Efforts are now underway to help restore and preserve these venerated buildings for future generations of students, faculty and staff through grants and protective statuses. A recent grant application submitted by USF St. Petersburg to the state of Florida could help fund a master plan to maintain the Williams House for years to come.
“These two houses are so critical to the history of St. Pete,” said Paul Palmer, Principal at Renker Eich Parks Architects, who has worked on past restoration of the buildings and helped with the recent grant proposal. “The Williams House is a Victorian-era building with Queen Anne treatments. It’s one of the earliest frame buildings built in the city. The Snell House is a Dutch Colonial Revival style with Queen Anne influences. They make a good pair and they’re both good examples of early St. Petersburg architecture.”
Built in 1891, the Williams House is one of the oldest surviving buildings in St. Petersburg. Featuring stained glass windows, a steep roof and an octagonal turret, the building was the home of General John C. Williams, a Civil War veteran and one of the co-founders of the city, who came to Florida in the mid 1870s and devoted his energy to bringing a railroad to Pinellas County.
Although the General only resided in the house for less than a year, dying in April 1892, his namesake building lived on. In 1906, the Manhattan Hotel Company purchased the Williams House and converted it to a lodging. The fifteen-room building boasted some of the finest furnishings of its time and was in use as a hotel for nearly ninety years at its original 444 5th Avenue South address.
The C. Perry Snell House was named after a prominent local developer, who also resided in the home. Built in 1904, the house featured electricity and a basement, both highly unusual in Florida at the time, as well as a gambrel roof, classical columns, bay windows and porch. Over time the house came under the ownership of Bay Plaza Co., who used it as offices while working on projects in downtown St. Petersburg.
In the 1990s, the fates of both houses and USF St. Petersburg intersected. The University was expanding and in need of new facilities. The owners of Williams and Snell houses were looking to donate them as their upkeep was proving too costly.
On the night of August 17, 1993, over 150 people—including many USF St. Petersburg employees—stayed up all night to watch movers lift up and haul the historic Snell House from its location at 106 2nd Avenue North to its current location on campus.
“It was an amazing, breathtaking experience to watch,” said Sudsy Tschiderer, Special Projects Manager at USF St. Petersburg, whose office is in the Snell House. She recalls how house movers prepped the site for days prior to moving the building, including dismantling the house from its basement, and remembers the cheers of the crowd as the house was finally placed in its new location.

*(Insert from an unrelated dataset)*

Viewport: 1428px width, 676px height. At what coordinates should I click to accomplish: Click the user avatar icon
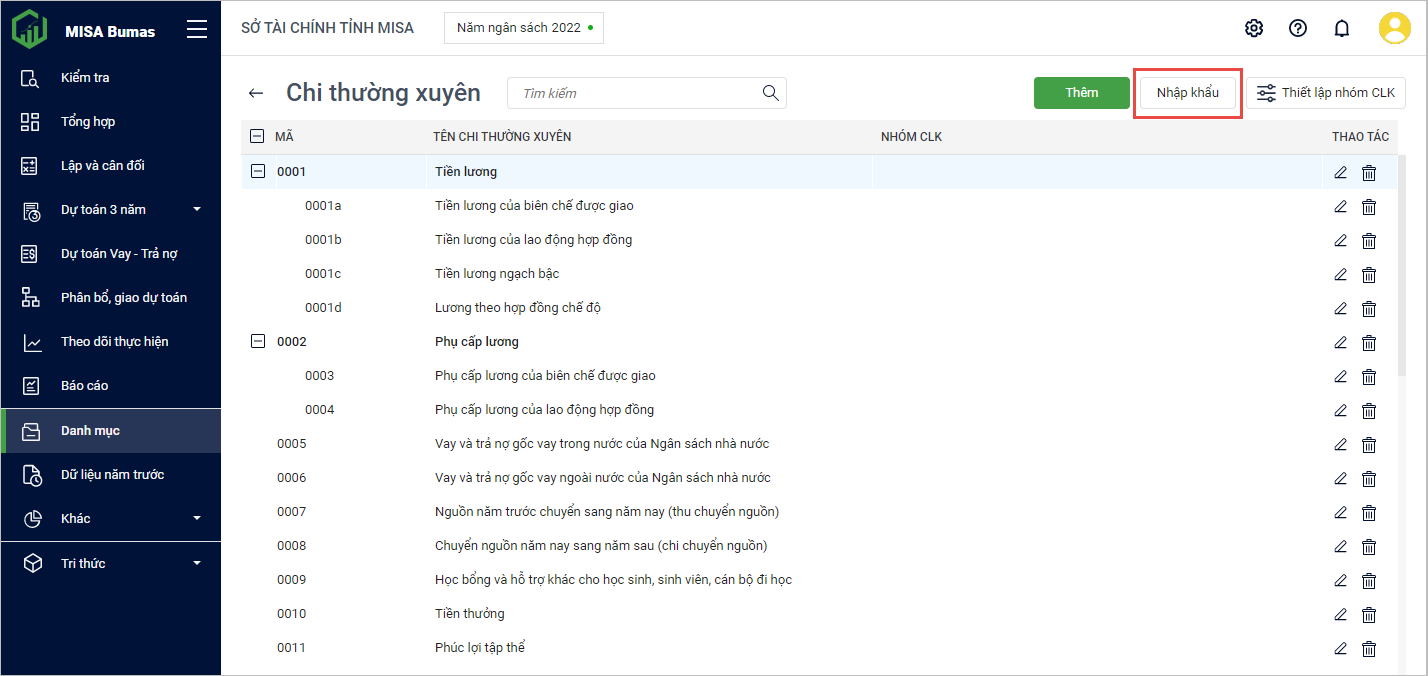(1394, 28)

Less than four years later, the Williams House received the same treatment, as it was lifted and moved three blocks on the night of March 29, 1997.
With the houses safely on campus, “the University became a trusted guardian of our community’s history,” Tschiderer said. “It’s so rewarding to see new students come into these houses for the first time and experience this other element of our beautiful campus.”
The university has elected to be a lifelong steward of these buildings, but upkeep can be costly for St. Petersburg’s historic homes. Recent repairs have included exterior flooring on the Williams House and a new roof and repaired stucco on the Snell House.
Which is why Dr. Michael Francis, Chair of History and Political Science, Dr. Susan Toler, Associate Dean of the College of Arts & Sciences, and others have been hard at work trying to attain grant funding available for preserving historic properties. USF St. Petersburg recently submitted an application for a $50,000 grant, which, if approved, the University would match with another $50,000. A capital improvement grant of up to $500,000 could follow at a later date.
The Williams House is on the Florida and U.S. National Register of Historic Places. The Snell House is currently only recognized as historic by the state. In the future, the University plans to apply for national historic status for Snell House as well. Meanwhile, Palmer said the houses could be added as destinations to the St. Petersburg’s downtown historic district walking tour, including signage to communicate their significance to passing pedestrians.
USF St. Petersburg remains committed to the upkeep and preservation of the city’s history. In seeking and hopefully obtaining grant funding, the future of the University is one with a preserved and restored Williams and Snell House.
“USF St. Petersburg has done a great job as stewards of these homes,” said Palmer. “The steps the University has taken to secure a grant to do a master plan is the true commitment to keep the houses maintained for the long term.”